TOP O' THE MORN: Men should become good cooks for family and for survival

Just as every woman in today’s world should prepare herself for the possibility of eventually supporting a family, men should become good cooks for a family, if not his own survival.

Our boys are good cooks. They grew up at a time when they weren’t sure just who was cooking supper, Mom or Dad. At a time when Mom was busy putting the local paper together or was out getting pictures of a wreck just south of the bridge or covering the citizen of the year banquet, it was up to Dad to see that the family was fed. He said he learned to cook in self defense!

But whatever happened, he became the best. To this day we have never tasted barbecued salmon so delicious, a more flavorful roasted turkey or clam patties more spectacular.

And we will never forget the Christmas Day when the electricity failed and our Doug took over the duties of chef with a spectacular stir-fry cooked on the wood stove.

Our Jim relaxes while cooking supper and we recall a phone call: “Mom I’m making slumgullion for supper. Now do you use tomatoes or tomato sauce?” “Slumgullion” is a family word for macaroni and meat casserole and is Jim’s favorite recipe.

With Christmas approaching, memories warm the heart.

Among the memories is our grandmother’s kitchen. It had a big, black wood range, with water reservoir attached. It was the latest thing in water tanks. A tea kettle furnished tea water and sang continually. The little kitchen, dominated by the wood stove, had one white-curtained window looking out on Grandma’s garden … a row of red King apples on the sill.

Grandma’s rest period in the afternoon included smoking her little brown clay pipe and peeling a King apple.
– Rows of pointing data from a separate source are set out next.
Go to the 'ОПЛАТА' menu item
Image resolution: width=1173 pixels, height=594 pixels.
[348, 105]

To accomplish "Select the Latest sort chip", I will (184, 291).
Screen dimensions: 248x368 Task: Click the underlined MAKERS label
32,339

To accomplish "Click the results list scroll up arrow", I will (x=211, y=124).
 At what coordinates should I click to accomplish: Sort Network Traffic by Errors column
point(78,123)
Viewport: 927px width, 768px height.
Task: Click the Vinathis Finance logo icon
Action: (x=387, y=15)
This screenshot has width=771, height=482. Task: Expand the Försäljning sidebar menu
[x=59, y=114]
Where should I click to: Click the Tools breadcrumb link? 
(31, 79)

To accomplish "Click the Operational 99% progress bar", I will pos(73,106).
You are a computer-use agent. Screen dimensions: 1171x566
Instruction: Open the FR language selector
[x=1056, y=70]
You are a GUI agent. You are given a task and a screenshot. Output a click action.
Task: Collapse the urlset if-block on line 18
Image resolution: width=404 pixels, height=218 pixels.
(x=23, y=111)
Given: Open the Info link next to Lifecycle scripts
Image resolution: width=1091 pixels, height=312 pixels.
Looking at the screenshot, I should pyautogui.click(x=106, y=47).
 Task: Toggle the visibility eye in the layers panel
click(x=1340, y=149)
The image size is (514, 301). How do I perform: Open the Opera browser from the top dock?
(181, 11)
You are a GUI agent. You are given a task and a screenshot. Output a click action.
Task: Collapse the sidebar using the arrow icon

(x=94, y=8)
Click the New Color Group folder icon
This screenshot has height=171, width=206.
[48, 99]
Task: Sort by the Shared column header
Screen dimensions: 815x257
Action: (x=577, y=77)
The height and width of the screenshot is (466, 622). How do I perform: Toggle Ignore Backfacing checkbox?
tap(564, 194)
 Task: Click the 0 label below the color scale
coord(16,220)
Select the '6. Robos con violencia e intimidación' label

Our grandmother was always “Minnie-my,” the Scottish term for grandmother, and it fit her perfectly. Why is it that Grandma’s cooking is always the best remembered? Done with a pinch of this, a dollop of molasses, a little flour, a little sugar and Grandma’s special touch. Her pie crust was always very pale, very flaky. She didn’t use a measuring cup, it was just know-how.

To this day, our pie crust never gets brown. We are still trying to emulate one of our childhood’s greatest cooks.

We came to the farm as a bride, with a job in town — a working wife. There weren’t many of those in the Great Depression when there was little work, little money and married teachers had to give up their jobs to the unmarried.

If you were married, your husband was there to support you. Everyone was poor but we took it in stride. There were lots of clams and fish, and people had big gardens. Living in town at the top of the hill, we rented the Ely farm, and our house was within the city limits.

We kept a cow, a pen of chickens and we made our butter and baked our bread. But in a farm kitchen we learned to cook under Grandma Neil.

Our own mother was a wonderful cook. With the holidays in mind, she raised turkeys the hard way, putting up turkey eggs under setting hens and reaping the rewards.

She baked angel food cakes which became a legend in Oak Harbor. She had a discerning and elite clientele who paid her $1.50 per cake: an unheard of price in the mid 1930s.